If $y(t)$ cannot be extended to a solution on $[t_0,\infty)$, then $|y(t)|\rightarrow\infty$

Question

Let $f:\mathbb{R}^2\rightarrow\mathbb{R}$ be a $C^1$ function and let $(t_0,y_0)\in\mathbb{R}^2$. Suppose $y(t)$ is a solution to the initial-value problem

$\frac{dy}{dt}=f(t,y)$, $y(t_0)=y_0$.

in a neighborhood of the point $t_0$.

Prove that if $y(t)$ cannot be extended to a solution $dy/dt=f(t,y)$ on the interval $[t_0,\infty)$, then there exists a $t_1>t_0$ such that $|y(t)|\rightarrow\infty$ as $t\rightarrow t_1$ from below.

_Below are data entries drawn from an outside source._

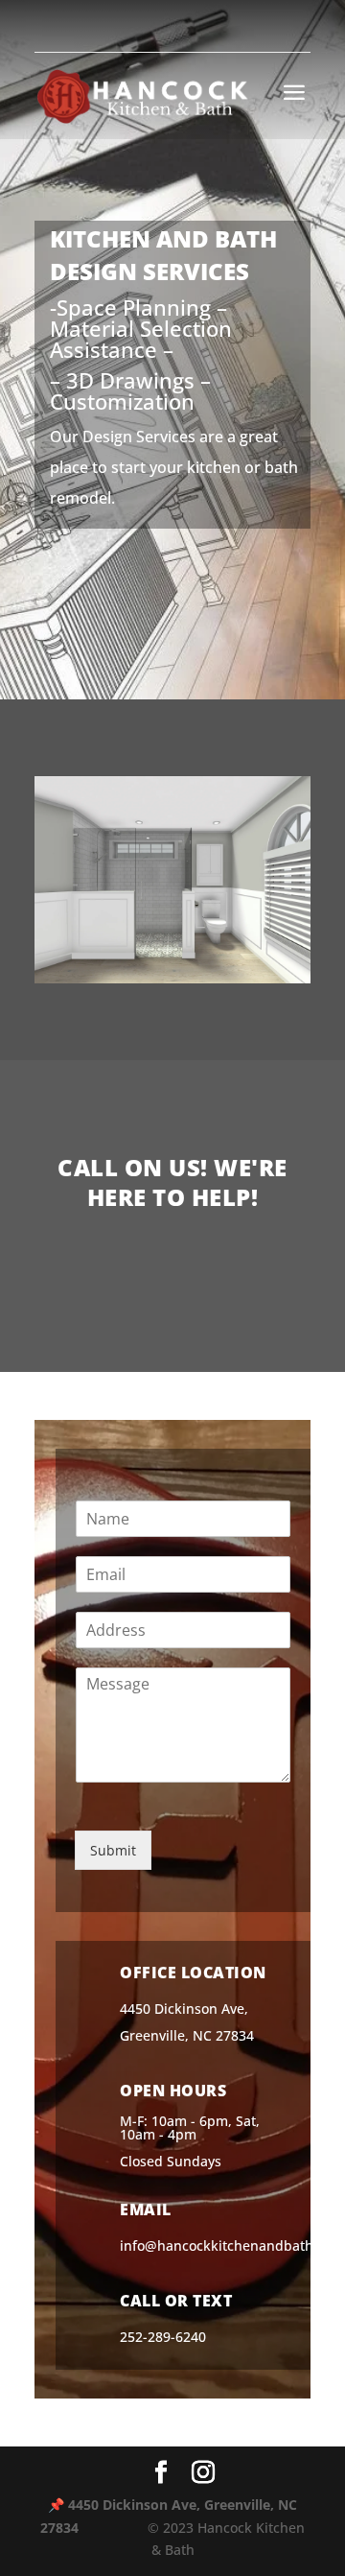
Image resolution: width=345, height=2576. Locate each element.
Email (146, 2209)
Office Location (193, 1972)
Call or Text (176, 2300)
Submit (113, 1850)
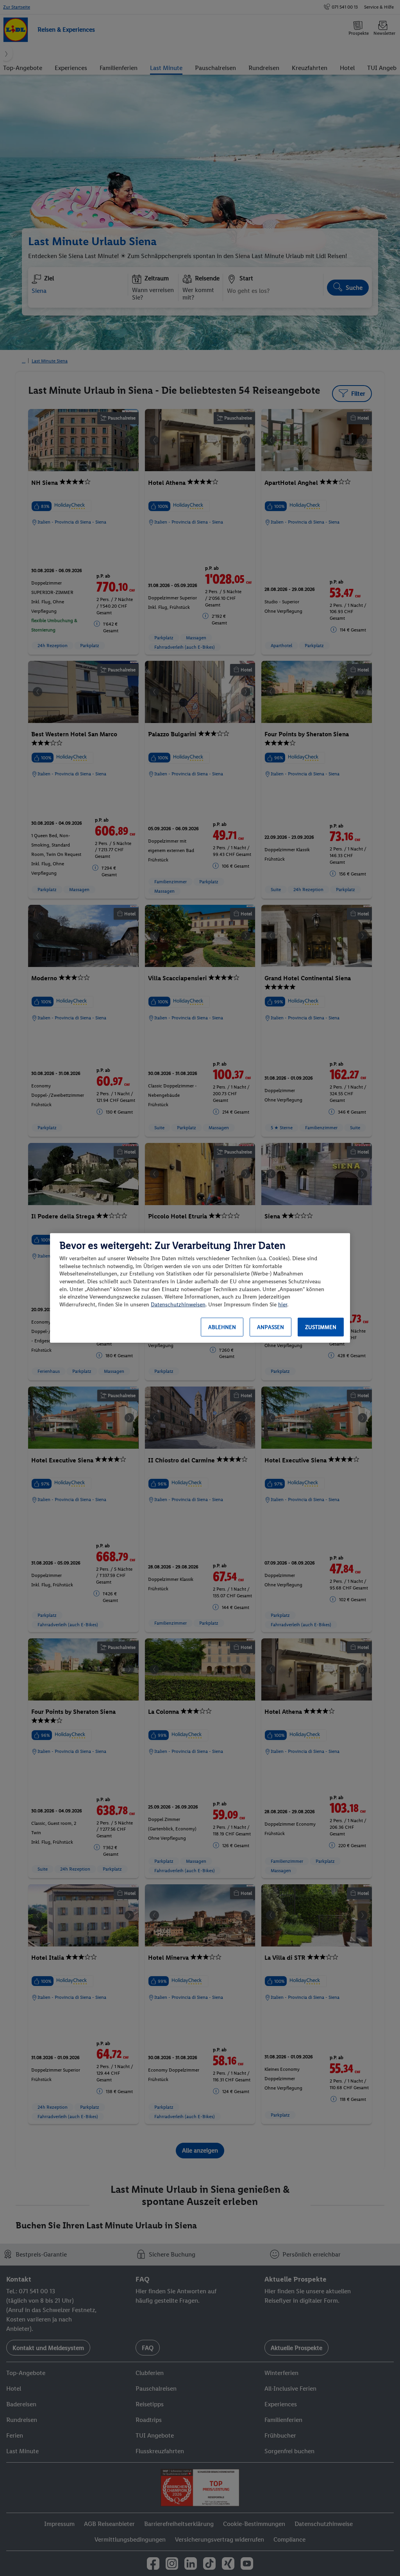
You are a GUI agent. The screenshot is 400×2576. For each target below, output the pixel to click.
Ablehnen (222, 1327)
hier (282, 1304)
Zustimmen (320, 1327)
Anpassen (270, 1327)
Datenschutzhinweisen (178, 1304)
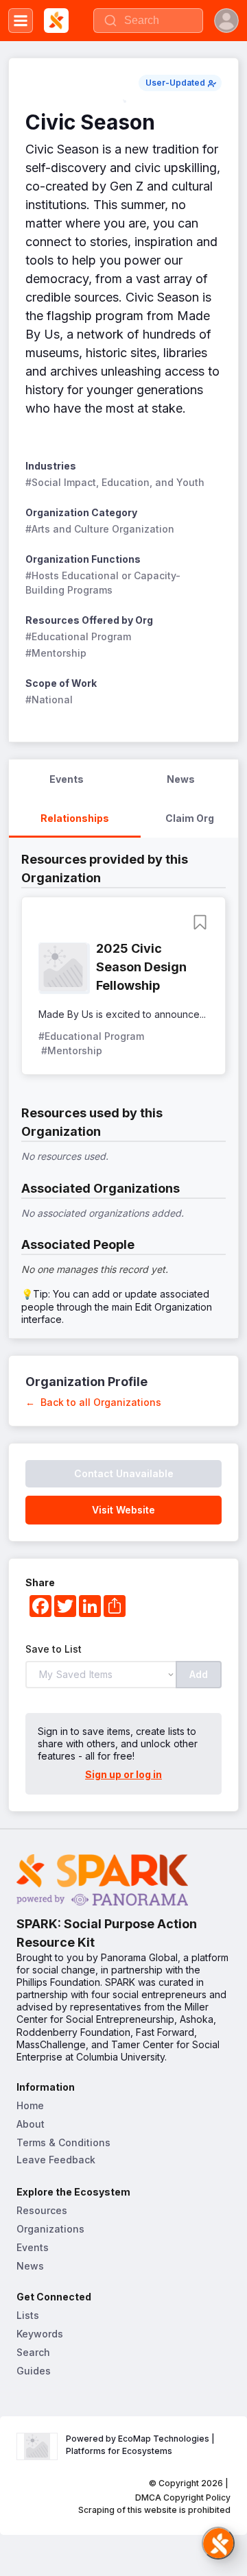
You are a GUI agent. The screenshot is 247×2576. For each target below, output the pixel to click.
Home (30, 2105)
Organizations (50, 2229)
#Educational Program (78, 636)
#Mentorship (55, 653)
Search (33, 2352)
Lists (27, 2315)
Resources (41, 2210)
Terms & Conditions (63, 2142)
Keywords (39, 2334)
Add (198, 1674)
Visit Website (123, 1510)
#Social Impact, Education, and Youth (114, 482)
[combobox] (148, 20)
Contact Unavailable (124, 1473)
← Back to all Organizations (93, 1402)
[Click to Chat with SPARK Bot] (218, 2543)
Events (32, 2247)
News (30, 2266)
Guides (33, 2371)
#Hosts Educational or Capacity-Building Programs (102, 583)
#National (49, 699)
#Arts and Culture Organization (99, 529)
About (30, 2124)
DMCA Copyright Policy (183, 2497)
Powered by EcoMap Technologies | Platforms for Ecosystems (141, 2444)
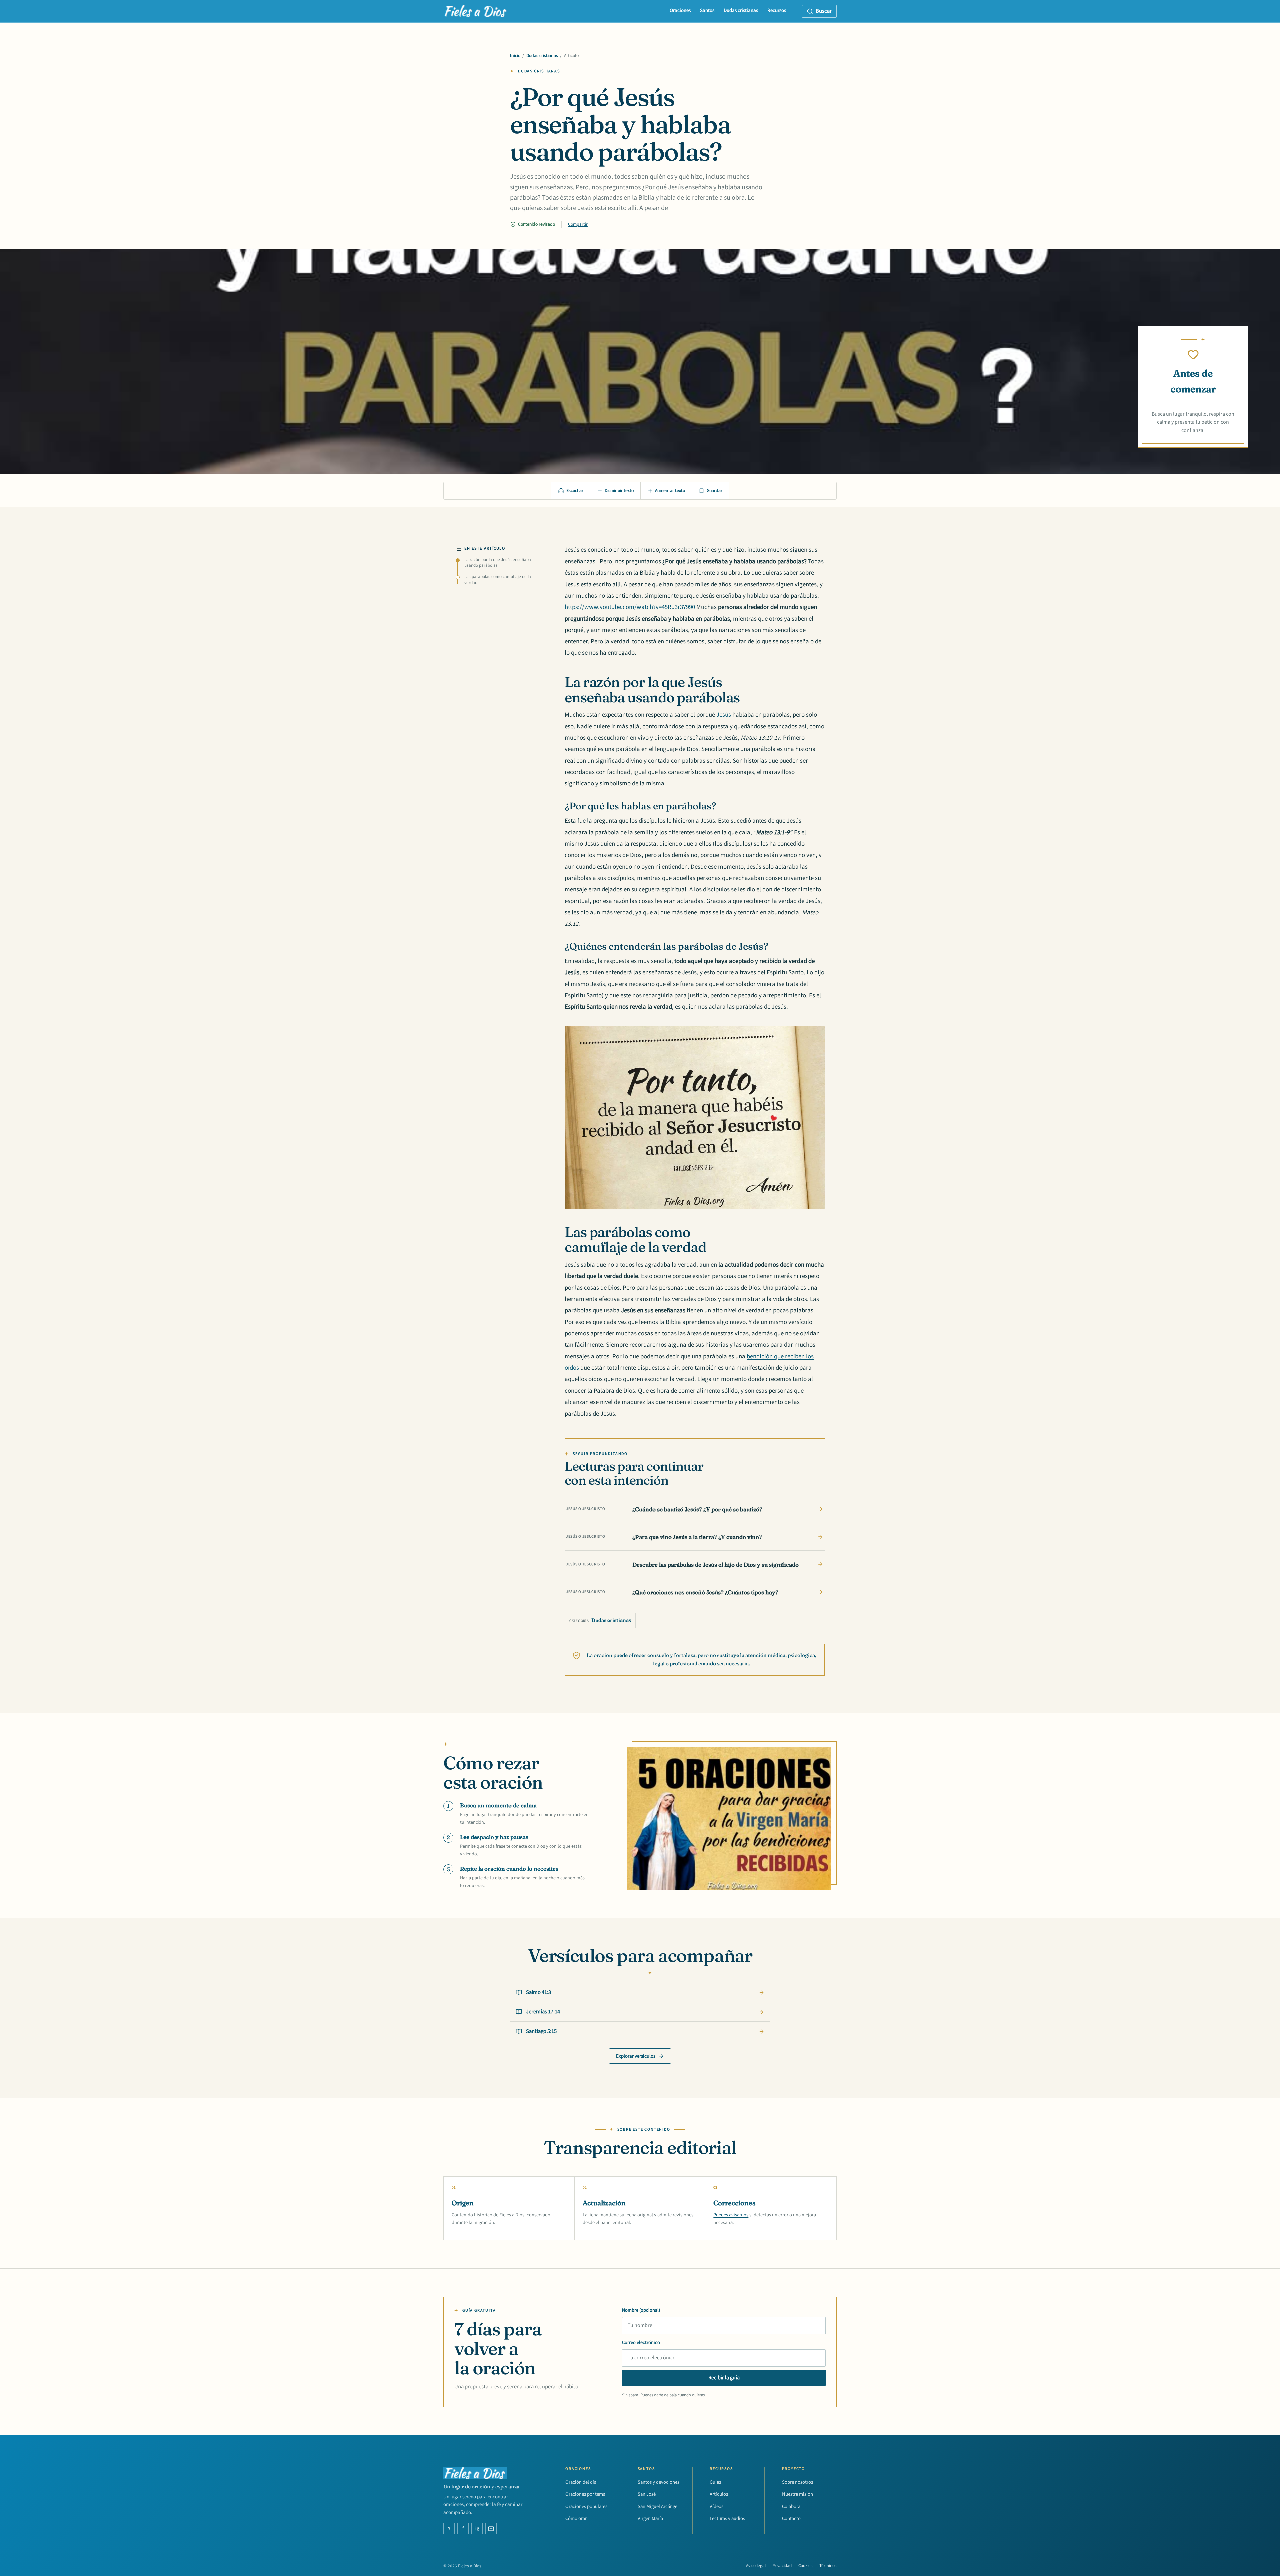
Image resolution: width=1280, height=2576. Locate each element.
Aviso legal (756, 2566)
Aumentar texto (670, 490)
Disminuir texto (619, 490)
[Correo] (491, 2528)
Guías (715, 2482)
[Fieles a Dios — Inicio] (475, 11)
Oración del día (580, 2482)
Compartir (578, 224)
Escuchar (574, 490)
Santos (707, 10)
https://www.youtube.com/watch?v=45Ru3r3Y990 (630, 607)
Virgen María (650, 2518)
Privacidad (782, 2566)
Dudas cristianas (741, 10)
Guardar (714, 490)
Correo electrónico (641, 2342)
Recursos (776, 10)
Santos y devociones (658, 2482)
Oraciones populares (586, 2506)
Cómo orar (576, 2518)
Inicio (515, 55)
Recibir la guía (724, 2377)
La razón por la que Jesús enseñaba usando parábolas (497, 563)
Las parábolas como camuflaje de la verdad (497, 580)
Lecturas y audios (727, 2518)
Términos (828, 2566)
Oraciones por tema (585, 2494)
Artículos (719, 2494)
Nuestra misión (797, 2494)
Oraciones (680, 10)
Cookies (805, 2566)
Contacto (791, 2518)
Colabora (791, 2506)
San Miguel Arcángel (658, 2506)
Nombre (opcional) (641, 2310)
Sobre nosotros (797, 2482)
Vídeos (716, 2506)
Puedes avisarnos (730, 2214)
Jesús (723, 714)
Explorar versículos (635, 2056)
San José (647, 2494)
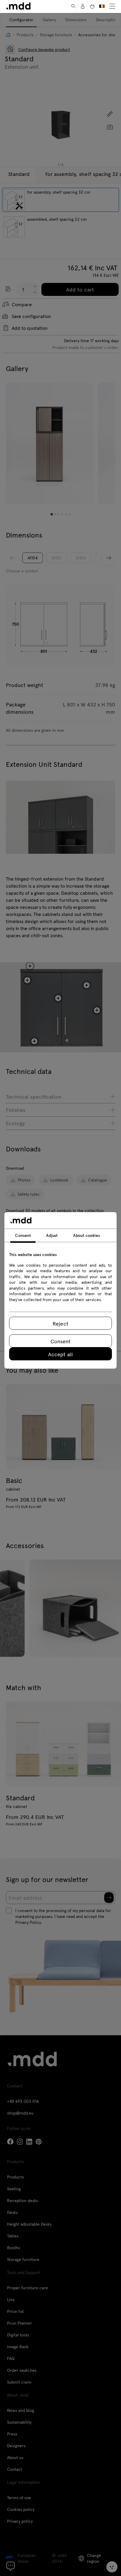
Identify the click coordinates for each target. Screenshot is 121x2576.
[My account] (83, 6)
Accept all (60, 1354)
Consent (60, 1341)
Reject (60, 1323)
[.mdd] (18, 6)
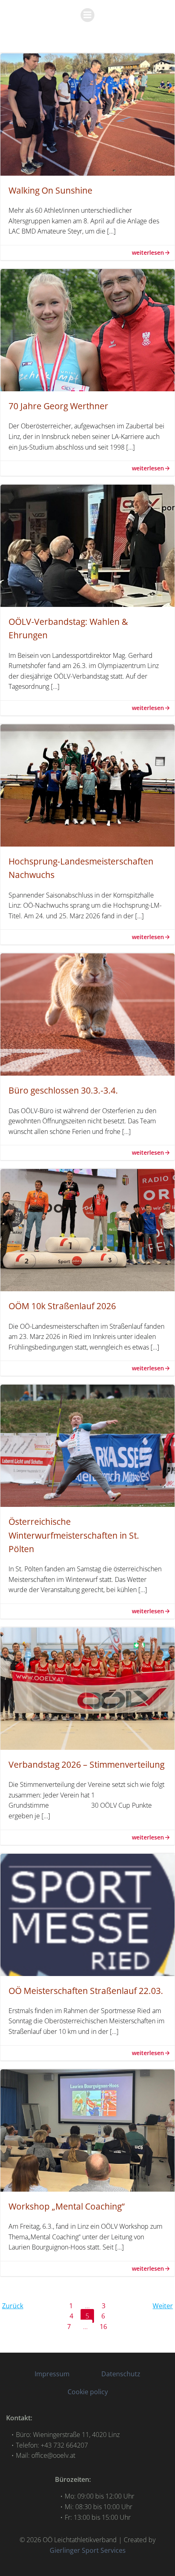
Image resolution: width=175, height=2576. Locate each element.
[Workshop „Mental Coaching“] (87, 2129)
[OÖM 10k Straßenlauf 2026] (87, 1229)
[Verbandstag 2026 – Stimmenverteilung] (87, 1687)
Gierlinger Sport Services (88, 2550)
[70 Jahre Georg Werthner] (87, 329)
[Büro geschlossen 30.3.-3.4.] (87, 1014)
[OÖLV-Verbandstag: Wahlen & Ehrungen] (87, 544)
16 (105, 2326)
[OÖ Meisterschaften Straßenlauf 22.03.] (87, 1914)
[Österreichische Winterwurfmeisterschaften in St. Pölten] (87, 1445)
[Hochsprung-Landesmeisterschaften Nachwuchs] (87, 784)
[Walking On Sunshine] (87, 113)
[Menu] (87, 15)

My attempt: Intuitively, this seems to make sense--if the solution doesn't exist, then $y$ must blow up near some point $t_1$. I'm imagining you have to use uniqueness of solutions to ODE's, but I'm not sure how to go about this.

Any help appreciated!

Answer 1

Yes, the uniqueness is useful here. In particular the fact that you can glue solutions (over overlapping time intervals) together.

Note that the smoothness of $f$ implies that it satisfies a Lipschitz condition an any closed interval (in the second variable). We can thus use the Picard-Lindeloeff theorem to bound the lifetime of any solution from below.

More concretely, if we assume that the maximal solution $y$ lives on $[0,t_1)$ but stays bounded as $t\to t_1-$ we can find a rectangle $$[0,t_1)\times y([0,t_1))\subset R:=[0,t_2]\times I.$$ Picard-Lindeloeff assures that for any fixed $t'\in [0,t_1)$ the problem of propagating $y(t')$ into the future admits a solution at least on $[t',t'+b]$, where $b$ is determined by the size of the rectangle and the supremum of the values of $f$ on it (the concrete formulation somewhat differs by source). Now we can simply move $t'$ closer to $t_1$ so that $t'+b>t_1$. This extension then glues with $y$, which is bogus.